§ **ASSIGNMENT**
Output all the data exactly as it appears below.

[DATA SUPPLIED Boundary: Start]

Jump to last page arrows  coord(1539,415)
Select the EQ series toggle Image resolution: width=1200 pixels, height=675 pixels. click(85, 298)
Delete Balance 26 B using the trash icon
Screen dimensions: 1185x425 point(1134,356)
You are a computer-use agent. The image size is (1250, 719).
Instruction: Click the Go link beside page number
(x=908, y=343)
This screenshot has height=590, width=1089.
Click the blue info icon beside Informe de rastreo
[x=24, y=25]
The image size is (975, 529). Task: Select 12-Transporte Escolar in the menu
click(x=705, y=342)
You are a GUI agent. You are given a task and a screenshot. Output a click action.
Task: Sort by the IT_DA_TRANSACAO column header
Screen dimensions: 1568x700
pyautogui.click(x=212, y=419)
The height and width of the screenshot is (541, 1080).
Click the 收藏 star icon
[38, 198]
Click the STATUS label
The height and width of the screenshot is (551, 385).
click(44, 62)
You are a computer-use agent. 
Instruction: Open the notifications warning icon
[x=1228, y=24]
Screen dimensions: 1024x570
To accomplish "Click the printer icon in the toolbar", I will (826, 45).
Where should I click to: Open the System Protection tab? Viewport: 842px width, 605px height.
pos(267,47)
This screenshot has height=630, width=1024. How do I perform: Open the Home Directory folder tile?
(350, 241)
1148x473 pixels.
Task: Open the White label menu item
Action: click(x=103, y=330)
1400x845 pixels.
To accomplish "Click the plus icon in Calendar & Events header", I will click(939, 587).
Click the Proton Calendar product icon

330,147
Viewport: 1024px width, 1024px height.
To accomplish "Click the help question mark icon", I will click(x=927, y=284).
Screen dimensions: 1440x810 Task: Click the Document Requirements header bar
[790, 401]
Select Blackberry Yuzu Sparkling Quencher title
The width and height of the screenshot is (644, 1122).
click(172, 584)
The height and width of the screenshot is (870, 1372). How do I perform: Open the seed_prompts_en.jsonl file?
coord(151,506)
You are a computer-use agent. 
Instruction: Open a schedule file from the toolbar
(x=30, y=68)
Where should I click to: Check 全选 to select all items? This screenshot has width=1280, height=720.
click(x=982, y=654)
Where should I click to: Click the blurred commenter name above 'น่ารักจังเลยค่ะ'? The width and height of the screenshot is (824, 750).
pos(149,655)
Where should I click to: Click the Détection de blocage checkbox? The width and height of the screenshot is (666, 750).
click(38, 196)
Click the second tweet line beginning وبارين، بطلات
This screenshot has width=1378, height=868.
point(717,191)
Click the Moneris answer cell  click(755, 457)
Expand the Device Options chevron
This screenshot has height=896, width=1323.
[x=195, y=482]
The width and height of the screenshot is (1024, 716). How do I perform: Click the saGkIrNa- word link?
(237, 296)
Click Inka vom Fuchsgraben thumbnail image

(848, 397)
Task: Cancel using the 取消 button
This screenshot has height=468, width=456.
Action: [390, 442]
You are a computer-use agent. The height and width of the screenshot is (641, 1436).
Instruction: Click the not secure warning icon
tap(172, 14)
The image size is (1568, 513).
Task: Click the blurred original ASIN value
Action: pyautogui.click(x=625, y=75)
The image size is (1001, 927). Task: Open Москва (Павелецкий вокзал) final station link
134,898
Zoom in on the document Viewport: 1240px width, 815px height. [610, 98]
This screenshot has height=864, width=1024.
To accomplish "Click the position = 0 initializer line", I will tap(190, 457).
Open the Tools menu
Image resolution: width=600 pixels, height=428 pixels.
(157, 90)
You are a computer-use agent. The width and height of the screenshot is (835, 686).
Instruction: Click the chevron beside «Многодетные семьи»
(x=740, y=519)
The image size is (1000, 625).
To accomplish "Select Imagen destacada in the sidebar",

[DATA SUPPLIED Boundary: End]

§ **EXERCISE ANSWER**
Jump to last page arrows  coord(1539,415)
Select the EQ series toggle Image resolution: width=1200 pixels, height=675 pixels. click(85, 298)
Delete Balance 26 B using the trash icon
Screen dimensions: 1185x425 point(1134,356)
You are a computer-use agent. The image size is (1250, 719).
Instruction: Click the Go link beside page number
(x=908, y=343)
This screenshot has height=590, width=1089.
Click the blue info icon beside Informe de rastreo
[x=24, y=25]
The image size is (975, 529). Task: Select 12-Transporte Escolar in the menu
click(x=705, y=342)
You are a GUI agent. You are given a task and a screenshot. Output a click action.
Task: Sort by the IT_DA_TRANSACAO column header
Screen dimensions: 1568x700
pyautogui.click(x=212, y=419)
The height and width of the screenshot is (541, 1080).
Click the 收藏 star icon
[38, 198]
Click the STATUS label
The height and width of the screenshot is (551, 385).
click(44, 62)
You are a computer-use agent. 
Instruction: Open the notifications warning icon
[x=1228, y=24]
Screen dimensions: 1024x570
To accomplish "Click the printer icon in the toolbar", I will (826, 45).
Where should I click to: Open the System Protection tab? Viewport: 842px width, 605px height.
pos(267,47)
This screenshot has height=630, width=1024. How do I perform: Open the Home Directory folder tile?
(350, 241)
1148x473 pixels.
Task: Open the White label menu item
Action: click(x=103, y=330)
1400x845 pixels.
To accomplish "Click the plus icon in Calendar & Events header", I will click(939, 587).
Click the Proton Calendar product icon

330,147
Viewport: 1024px width, 1024px height.
To accomplish "Click the help question mark icon", I will click(x=927, y=284).
Screen dimensions: 1440x810 Task: Click the Document Requirements header bar
[790, 401]
Select Blackberry Yuzu Sparkling Quencher title
The width and height of the screenshot is (644, 1122).
click(172, 584)
The height and width of the screenshot is (870, 1372). How do I perform: Open the seed_prompts_en.jsonl file?
coord(151,506)
You are a computer-use agent. 
Instruction: Open a schedule file from the toolbar
(x=30, y=68)
Where should I click to: Check 全选 to select all items? This screenshot has width=1280, height=720.
click(x=982, y=654)
Where should I click to: Click the blurred commenter name above 'น่ารักจังเลยค่ะ'? The width and height of the screenshot is (824, 750).
pos(149,655)
Where should I click to: Click the Détection de blocage checkbox? The width and height of the screenshot is (666, 750).
click(38, 196)
Click the second tweet line beginning وبارين، بطلات
This screenshot has width=1378, height=868.
point(717,191)
Click the Moneris answer cell  click(755, 457)
Expand the Device Options chevron
This screenshot has height=896, width=1323.
[x=195, y=482]
The width and height of the screenshot is (1024, 716). How do I perform: Click the saGkIrNa- word link?
(237, 296)
Click Inka vom Fuchsgraben thumbnail image

(848, 397)
Task: Cancel using the 取消 button
This screenshot has height=468, width=456.
Action: [390, 442]
You are a computer-use agent. The height and width of the screenshot is (641, 1436).
Instruction: Click the not secure warning icon
tap(172, 14)
The image size is (1568, 513).
Task: Click the blurred original ASIN value
Action: pyautogui.click(x=625, y=75)
The image size is (1001, 927). Task: Open Москва (Павелецкий вокзал) final station link
134,898
Zoom in on the document Viewport: 1240px width, 815px height. [610, 98]
This screenshot has height=864, width=1024.
To accomplish "Click the position = 0 initializer line", I will tap(190, 457).
Open the Tools menu
Image resolution: width=600 pixels, height=428 pixels.
(157, 90)
You are a computer-use agent. The width and height of the screenshot is (835, 686).
Instruction: Click the chevron beside «Многодетные семьи»
(x=740, y=519)
The image size is (1000, 625).
To accomplish "Select Imagen destacada in the sidebar",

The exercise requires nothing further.